Ward shows how deep-rooted institutionalised racism is and how it results in social and economic disparities. In looking back to the past, Ward tries to understand the motivations behind the actions and behaviours of the adults around her, in particular, her mother and her father, a serial cheater who would eventually leave them behind. In discussing the lives of these men she cared for, Ward considered the high mortality rate among young Black men, and of the way in which their community is affected by generational trauma, drug addiction, etc. Ward ultimately feels conflicted about the South, a place that has played a fatal role in the deaths of the people she loved. Yet, even after moving away to pursue higher education, she finds herself longing to return to it. Ward, in some ways, appears to be haunted by it and by the role it played in the deaths of so many men she knew and loved.
With heartbreaking clarity and piercing insight, Ward writes of her childhood, of the lives of those young men who died such violent and sudden deaths, of her own family and her relationship to her parents, of her community, and of social inequality. More impressive still than Ward’s talent for vividly portraying a specific time and place is her ability to articulate her grief over the death of her brother and her friends.
While this memoir is by no means an easy read, it did in fact distress me, ultimately, I think it’s a necessary read. Ward’s lyrical prose reads like an elegy, both to the men that died at such a young age and to the South. Men We Reaped is a powerful, poignant, and thought-provoking read. While this memoir is mired in pain and grief, Ward’s elegiac prose and empathy balanced out its bleaker aspects. With admirable lucidity Ward attempts to reconcile herself with the confusion and anger brought about by the inequalities experienced by her community and by her loved one deaths.

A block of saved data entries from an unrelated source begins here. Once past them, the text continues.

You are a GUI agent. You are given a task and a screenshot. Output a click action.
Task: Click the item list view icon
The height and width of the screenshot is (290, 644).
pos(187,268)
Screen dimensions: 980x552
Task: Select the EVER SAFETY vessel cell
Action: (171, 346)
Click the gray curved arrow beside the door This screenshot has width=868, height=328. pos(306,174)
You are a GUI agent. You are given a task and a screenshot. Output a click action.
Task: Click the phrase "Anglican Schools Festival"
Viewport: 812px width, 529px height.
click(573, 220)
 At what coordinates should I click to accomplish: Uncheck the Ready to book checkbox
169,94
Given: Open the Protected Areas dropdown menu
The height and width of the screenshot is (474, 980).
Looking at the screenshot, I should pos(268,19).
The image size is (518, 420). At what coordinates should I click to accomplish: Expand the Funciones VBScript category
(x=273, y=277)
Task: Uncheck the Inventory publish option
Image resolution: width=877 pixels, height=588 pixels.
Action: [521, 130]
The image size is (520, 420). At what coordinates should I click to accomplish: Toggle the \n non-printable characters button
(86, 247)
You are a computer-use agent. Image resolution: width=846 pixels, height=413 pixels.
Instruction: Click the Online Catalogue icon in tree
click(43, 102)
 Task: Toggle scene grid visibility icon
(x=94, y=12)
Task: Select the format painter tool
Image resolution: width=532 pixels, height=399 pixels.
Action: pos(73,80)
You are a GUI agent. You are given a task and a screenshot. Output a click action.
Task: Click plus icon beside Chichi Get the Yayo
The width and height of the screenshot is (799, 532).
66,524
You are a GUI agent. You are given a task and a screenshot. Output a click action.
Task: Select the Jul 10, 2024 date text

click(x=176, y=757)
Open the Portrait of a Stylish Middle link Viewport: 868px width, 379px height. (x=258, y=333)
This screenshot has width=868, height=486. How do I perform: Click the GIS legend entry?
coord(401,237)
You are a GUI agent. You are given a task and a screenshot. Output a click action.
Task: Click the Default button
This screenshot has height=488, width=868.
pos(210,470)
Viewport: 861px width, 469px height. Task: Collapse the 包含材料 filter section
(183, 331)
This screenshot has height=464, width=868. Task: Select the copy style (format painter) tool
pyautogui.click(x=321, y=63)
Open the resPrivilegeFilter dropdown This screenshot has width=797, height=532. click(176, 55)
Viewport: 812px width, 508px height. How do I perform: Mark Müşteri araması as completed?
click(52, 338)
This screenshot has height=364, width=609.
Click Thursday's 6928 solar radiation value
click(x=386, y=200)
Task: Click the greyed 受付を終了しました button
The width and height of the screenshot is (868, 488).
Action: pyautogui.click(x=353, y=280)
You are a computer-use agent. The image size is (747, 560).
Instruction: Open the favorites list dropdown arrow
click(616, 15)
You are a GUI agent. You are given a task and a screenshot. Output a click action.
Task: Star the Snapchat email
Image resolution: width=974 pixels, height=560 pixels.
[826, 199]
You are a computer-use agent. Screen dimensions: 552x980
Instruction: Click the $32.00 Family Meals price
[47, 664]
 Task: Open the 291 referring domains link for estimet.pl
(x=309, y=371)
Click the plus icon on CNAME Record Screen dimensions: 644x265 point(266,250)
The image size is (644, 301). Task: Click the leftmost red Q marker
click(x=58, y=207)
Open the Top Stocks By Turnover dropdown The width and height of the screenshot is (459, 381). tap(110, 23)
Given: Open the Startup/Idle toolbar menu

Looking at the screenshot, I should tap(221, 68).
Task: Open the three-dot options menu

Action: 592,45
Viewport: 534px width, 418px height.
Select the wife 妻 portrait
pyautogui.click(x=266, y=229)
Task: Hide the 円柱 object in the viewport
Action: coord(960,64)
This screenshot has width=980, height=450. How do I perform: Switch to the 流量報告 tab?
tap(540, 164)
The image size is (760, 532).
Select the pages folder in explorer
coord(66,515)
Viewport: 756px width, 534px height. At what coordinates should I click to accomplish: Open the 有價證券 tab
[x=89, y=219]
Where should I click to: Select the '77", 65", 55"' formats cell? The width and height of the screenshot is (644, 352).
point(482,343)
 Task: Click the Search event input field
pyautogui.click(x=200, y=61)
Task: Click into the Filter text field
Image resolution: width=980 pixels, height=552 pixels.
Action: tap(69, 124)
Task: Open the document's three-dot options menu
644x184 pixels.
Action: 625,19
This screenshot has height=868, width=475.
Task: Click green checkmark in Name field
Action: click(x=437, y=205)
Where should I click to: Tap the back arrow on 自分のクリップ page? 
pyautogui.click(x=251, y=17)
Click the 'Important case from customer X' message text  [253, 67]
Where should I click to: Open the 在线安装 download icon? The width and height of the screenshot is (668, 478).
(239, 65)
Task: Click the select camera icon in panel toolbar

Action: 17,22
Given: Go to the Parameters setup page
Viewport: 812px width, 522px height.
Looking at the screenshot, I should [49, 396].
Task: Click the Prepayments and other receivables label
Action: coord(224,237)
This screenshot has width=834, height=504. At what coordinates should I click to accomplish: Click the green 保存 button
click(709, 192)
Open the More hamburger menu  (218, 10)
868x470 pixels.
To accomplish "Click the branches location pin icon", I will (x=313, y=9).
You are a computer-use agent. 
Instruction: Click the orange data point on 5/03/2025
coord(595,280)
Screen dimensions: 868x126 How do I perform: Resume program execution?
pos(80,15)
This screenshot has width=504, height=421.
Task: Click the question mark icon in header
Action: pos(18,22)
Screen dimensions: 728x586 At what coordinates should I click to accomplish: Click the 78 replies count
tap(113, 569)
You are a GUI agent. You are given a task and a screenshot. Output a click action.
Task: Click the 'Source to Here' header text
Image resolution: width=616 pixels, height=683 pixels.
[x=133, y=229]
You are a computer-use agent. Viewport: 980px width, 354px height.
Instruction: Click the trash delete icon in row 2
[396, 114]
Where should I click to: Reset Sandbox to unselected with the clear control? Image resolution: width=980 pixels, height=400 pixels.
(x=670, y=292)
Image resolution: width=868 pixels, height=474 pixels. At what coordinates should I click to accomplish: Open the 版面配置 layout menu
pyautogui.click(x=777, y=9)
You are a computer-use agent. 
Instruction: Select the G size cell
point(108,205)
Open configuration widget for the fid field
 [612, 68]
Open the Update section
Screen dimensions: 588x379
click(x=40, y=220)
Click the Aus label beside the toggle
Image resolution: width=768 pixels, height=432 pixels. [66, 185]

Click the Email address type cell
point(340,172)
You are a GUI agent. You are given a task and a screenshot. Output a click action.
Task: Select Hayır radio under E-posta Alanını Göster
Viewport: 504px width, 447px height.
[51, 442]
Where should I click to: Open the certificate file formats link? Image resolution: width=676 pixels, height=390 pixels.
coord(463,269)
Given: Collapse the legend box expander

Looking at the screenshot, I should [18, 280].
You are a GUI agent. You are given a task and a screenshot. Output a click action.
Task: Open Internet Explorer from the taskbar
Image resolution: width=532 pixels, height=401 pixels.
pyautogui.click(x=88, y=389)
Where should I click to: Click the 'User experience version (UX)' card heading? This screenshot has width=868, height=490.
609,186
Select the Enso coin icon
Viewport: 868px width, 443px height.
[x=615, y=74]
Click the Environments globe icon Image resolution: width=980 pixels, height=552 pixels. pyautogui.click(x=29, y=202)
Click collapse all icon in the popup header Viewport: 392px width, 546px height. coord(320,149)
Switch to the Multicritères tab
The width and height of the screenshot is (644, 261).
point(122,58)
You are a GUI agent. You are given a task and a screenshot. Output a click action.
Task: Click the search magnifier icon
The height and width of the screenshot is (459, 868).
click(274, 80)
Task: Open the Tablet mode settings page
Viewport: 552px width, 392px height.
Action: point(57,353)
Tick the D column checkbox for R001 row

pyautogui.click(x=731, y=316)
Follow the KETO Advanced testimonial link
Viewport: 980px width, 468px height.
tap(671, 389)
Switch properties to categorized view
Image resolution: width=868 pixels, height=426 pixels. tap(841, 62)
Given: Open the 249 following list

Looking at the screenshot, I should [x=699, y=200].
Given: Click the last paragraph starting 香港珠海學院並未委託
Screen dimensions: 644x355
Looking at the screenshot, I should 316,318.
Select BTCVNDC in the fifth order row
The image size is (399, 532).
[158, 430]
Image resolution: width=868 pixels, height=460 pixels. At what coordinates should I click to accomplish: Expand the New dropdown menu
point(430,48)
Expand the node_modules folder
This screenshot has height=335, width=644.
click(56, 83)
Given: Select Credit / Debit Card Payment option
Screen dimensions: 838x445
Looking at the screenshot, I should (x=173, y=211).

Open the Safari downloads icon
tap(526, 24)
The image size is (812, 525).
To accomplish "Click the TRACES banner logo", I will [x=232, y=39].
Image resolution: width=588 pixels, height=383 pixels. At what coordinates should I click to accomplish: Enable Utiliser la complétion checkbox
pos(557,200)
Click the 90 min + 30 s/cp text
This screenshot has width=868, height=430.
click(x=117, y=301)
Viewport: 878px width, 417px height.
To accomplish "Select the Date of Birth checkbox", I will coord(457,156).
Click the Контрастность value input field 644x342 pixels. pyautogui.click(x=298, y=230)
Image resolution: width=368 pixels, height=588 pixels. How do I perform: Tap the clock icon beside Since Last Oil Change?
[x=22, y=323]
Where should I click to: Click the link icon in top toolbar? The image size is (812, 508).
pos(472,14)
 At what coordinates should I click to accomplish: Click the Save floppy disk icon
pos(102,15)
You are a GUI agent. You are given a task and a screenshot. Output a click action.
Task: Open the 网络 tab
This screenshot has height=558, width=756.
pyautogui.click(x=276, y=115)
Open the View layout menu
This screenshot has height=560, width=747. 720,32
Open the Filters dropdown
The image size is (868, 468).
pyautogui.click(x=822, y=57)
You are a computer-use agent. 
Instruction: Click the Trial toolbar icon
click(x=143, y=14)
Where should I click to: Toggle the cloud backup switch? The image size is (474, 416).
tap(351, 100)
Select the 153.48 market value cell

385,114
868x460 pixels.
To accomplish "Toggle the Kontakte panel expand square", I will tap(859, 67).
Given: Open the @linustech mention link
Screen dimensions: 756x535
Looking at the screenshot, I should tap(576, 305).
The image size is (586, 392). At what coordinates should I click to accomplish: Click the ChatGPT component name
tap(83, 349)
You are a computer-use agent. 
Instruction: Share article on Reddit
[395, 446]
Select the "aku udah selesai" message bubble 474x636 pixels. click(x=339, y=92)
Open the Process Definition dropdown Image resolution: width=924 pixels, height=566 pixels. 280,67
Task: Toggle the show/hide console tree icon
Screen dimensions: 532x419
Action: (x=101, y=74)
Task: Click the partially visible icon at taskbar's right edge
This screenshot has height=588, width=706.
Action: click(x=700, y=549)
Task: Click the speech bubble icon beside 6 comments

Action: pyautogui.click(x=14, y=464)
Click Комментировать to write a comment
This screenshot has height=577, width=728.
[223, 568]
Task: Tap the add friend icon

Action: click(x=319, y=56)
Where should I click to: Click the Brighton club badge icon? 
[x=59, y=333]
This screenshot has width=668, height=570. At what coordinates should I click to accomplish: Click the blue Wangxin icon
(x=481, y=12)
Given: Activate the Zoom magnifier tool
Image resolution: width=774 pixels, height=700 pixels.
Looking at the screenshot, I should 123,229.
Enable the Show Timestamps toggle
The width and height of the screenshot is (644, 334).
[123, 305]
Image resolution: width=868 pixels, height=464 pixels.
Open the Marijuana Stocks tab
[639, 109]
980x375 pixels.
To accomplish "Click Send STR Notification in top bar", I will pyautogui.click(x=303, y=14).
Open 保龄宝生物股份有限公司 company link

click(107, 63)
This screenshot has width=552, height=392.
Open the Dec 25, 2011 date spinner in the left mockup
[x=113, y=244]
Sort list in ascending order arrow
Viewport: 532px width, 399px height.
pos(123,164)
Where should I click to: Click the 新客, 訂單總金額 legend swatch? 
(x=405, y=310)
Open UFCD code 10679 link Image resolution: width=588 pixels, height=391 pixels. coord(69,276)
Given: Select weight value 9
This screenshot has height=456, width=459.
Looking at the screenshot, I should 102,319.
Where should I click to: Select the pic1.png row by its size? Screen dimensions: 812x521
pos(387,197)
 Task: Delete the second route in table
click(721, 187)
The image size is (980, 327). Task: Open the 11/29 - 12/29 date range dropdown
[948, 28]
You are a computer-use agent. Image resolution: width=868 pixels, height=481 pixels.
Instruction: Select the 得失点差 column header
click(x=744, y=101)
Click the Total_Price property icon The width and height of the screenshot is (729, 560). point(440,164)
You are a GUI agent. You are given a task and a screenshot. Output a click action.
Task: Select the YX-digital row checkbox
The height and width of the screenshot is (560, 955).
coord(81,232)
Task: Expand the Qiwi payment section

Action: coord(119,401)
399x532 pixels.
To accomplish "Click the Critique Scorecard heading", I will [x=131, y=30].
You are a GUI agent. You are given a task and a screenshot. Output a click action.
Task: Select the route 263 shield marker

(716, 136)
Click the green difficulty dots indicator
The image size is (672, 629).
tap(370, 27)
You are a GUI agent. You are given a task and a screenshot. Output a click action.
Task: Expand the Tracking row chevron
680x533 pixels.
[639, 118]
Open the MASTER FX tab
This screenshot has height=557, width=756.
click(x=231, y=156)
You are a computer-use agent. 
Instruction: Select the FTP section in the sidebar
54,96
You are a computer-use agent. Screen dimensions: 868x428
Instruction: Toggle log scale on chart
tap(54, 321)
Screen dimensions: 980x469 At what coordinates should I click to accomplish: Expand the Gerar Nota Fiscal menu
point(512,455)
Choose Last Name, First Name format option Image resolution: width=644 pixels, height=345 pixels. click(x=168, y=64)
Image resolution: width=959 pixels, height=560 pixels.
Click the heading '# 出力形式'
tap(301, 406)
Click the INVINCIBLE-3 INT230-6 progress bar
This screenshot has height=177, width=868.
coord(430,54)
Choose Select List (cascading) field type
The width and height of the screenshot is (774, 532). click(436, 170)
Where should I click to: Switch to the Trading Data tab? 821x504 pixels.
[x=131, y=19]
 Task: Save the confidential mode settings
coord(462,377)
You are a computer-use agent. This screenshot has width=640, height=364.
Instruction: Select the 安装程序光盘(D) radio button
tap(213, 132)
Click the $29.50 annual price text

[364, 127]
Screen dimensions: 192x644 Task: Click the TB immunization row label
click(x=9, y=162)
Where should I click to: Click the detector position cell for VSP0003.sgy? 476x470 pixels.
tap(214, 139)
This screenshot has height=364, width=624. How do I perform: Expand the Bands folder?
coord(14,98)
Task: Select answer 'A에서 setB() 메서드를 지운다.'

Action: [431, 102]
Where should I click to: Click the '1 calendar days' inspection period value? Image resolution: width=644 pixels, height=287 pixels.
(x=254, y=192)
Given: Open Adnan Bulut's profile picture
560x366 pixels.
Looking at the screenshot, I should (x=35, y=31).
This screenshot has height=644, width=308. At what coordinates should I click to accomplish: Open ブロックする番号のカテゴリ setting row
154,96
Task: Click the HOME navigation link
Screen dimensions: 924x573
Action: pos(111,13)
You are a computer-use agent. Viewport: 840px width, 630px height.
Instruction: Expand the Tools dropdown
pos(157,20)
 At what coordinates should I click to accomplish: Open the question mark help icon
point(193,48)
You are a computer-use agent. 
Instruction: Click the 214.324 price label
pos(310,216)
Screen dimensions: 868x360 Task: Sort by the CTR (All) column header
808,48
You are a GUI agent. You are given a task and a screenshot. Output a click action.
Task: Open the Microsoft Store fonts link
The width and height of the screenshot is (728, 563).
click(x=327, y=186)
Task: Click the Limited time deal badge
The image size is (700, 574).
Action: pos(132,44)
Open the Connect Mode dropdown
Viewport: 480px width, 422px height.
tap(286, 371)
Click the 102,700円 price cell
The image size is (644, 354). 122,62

Some quotes that will haunt me:
“[T]he message was always the same: You’re Black. You’re less than White. And then, at the heart of it: You’re less than human.”
“We inherit these things that breed despair and self-hatred, and tragedy multiplies. For years I carried the weight of that despair with me;”
“But this grief, for all its awful weight, insists that he matters. What we carry of Roger and Demond and C. J. and Ronald says that they matter. I have written only the nuggets of my friends’ lives. This story is only a hint of what my brother’s life was worth, more than the nineteen years he lived, more than the thirteen years he’s been dead. It is worth more than I can say. And there’s my dilemma, because all I can do in the end is say.”
“We who still live do what we must. Life is a hurricane, and we board up to save what we can and bow low to the earth to crouch in that small space above the dirt where the wind will not reach. We honor anniversaries of deaths by cleaning graves and sitting next to them before fires, sharing food with those who will not eat again. We raise children and tell them other things about who they can be and what they are worth: to us, everything. We love each other fiercely, while we live and after we die. We survive; we are savages.”
“I thought being unwanted and abandoned and persecuted was the legacy of the poor southern Black woman. But as an adult, I see my mother’s legacy anew. I see how all the burdens she bore, the burdens of her history and identity and of our country’s history and identity, enabled her to manifest her greatest gifts.”